0 thoughts on “Hooniverse Asks- What Should Be The Next Great Car Communication Trope?”
  1. There will come a time when every new car acts as a wifi hotspot and when you can give your hotspot a custom name, avatar and theme. Prepare yourselves to see a gallery of male genitalia drawings in your hotspot listings in a traffic jam.

  2. “Honk if you need me to pull over”
    Oh, that was wishful thinking. Just came home from work, stuck behind a tourist doing 60 in 70 and 80 zones. My thoughts went to button-activated rockets, a Ninja-deployment-function and how brains occasionally seem to be in short supply.
    /impatient friday commute

  3. A voice controlled marquee at the top of your front and rear windows that allows you to communicate clearly with those around you. It will even register the tone of your voice and all-caps when appropriate. The front one will be reversed for easy rear-view mirror observation. Pair it with a friendly-sounding horn to alert them to the waiting message. Perhaps the Road Runner’s “Meep Meep!”
    In a hurry behind a left lane camper rigidly adhering to the limit? Give the command:
    “Front banner: Excuse me, good sir, but would you mind awfully…?” “Meep Meep!”
    Of course, until we all learn some manners and stop acting like barbarians in traffic, the reply will likely come in the form of a lifted finger combined with the message “F**k off!” and a 5mph reduction in speed.

    1. Unfortunately, that would require a change in current vehicle lighting regulations, as those sorts of written messages to the front or rear of the vehicle are prohibited.

        1. I could see a big E-ink panel embedded in the doors of an autocross or drag car. You could just program in whatever race number you’re assigned, rather than have it grease penned on the windshield.

  4. Won’t electric cars have to make some sort of noise in future so that pedestrians can hear them coming? There’s no reason for it to sound like an engine, it could sound like a TIE fighter or just bellow “OUT OF MY WAY PEASANTS” continually.

    1. I think a long, continuous warbling scream, from every single car on the road, would foster the correct sort of pedestrian paranoia.

        1. This, or the sound of a hot bulb engine from a Lanz Bulldog.
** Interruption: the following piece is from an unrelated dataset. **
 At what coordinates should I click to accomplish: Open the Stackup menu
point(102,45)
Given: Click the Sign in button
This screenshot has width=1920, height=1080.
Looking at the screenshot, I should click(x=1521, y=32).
It’s a heavy thumpa-thumpa that is felt as much as heard.

  5. License plate frames that display your most recent tweets while reporting your exact location to that Google+ account you’ve never used.
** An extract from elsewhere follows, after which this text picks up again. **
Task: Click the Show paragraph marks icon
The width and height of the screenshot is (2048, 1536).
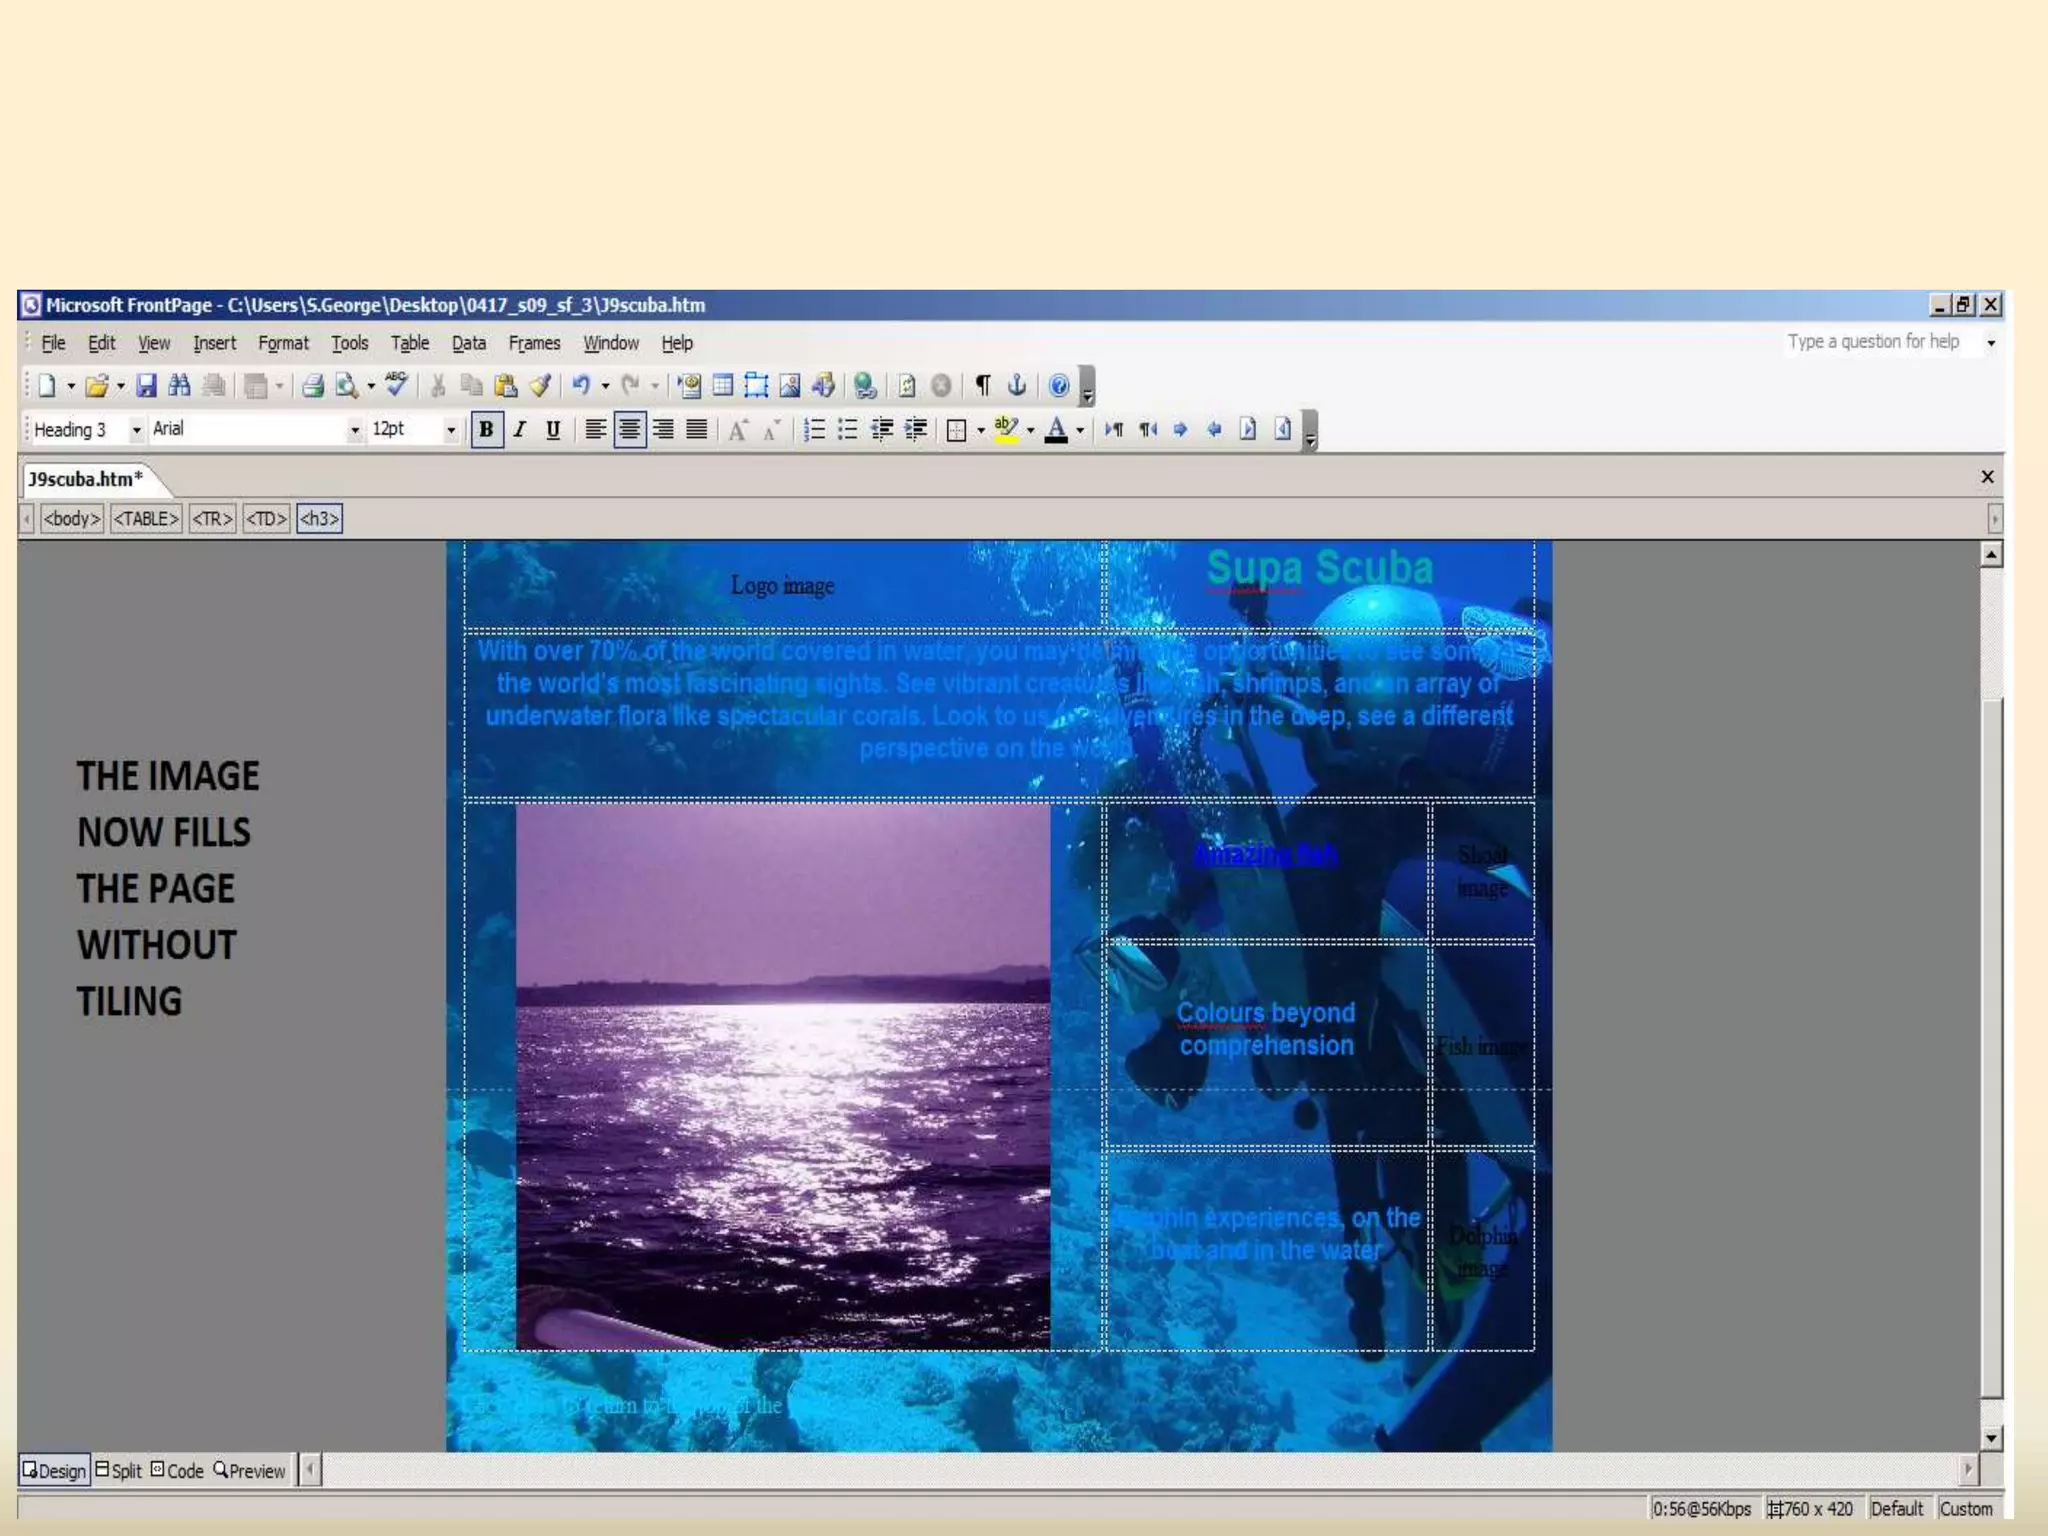Action: click(x=983, y=386)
  6. I want an LED display on the back of my car, with just three messages.
    “Please”
    “Thank You”
    “Sorry”
    I feel like those three could go a long way in reminding us that there are humans in the cars and they are not just obstacles along your way.
    Now If I could get messages like, “Your Brights are on” That would be great too, but If you can’t comprehend that the blue electric Jellyfish on your dash is already telling you that, I can’t expect you to read my car either.

    1. My 1970 Toyota HiLux had a small PA and speaker under the hood.
      Yes, I did get in trouble with that.

      1. I’ve always wanted a PA in my car. But I’m enough of a smartass that it would end terribly.

    2. I’ve tried flashing my pickup’s cargo bed lights at people I pass who were still running the brights after my pass was done.
      I think it worked once. (But there was an oncoming car about a mile away, too…)

  7. Stickers boasting about having a naturally aspirated car are about 15-20 years from reality. These would probably manifest as follows in very 1990s scripts/colors/fonts:
    ALL MOTOR!!!
    TURBOS ARE FOR WHIMPS
    BUILT NOT BLOWN
    and a carburetor leaking on a turbocharger, ala the awful Calvin stickers.

  8. If anything, I would prefer something large and prominent, telling other drivers to put away their phones and focus on the task at hand – driving safely. Sort of the modern day equivalent of “Baby on board”. “I would like to get to my destination safely, without having to dodge a distracted driver.”

  9. Is Arizona the only place where every clever new church with a band has their own brand and vinyl cutter? I’d say a good 40% of vehicles in the Phoenix area are sporting brand name church logos in their windows these days. Second only to stick figure families. It’s depressing.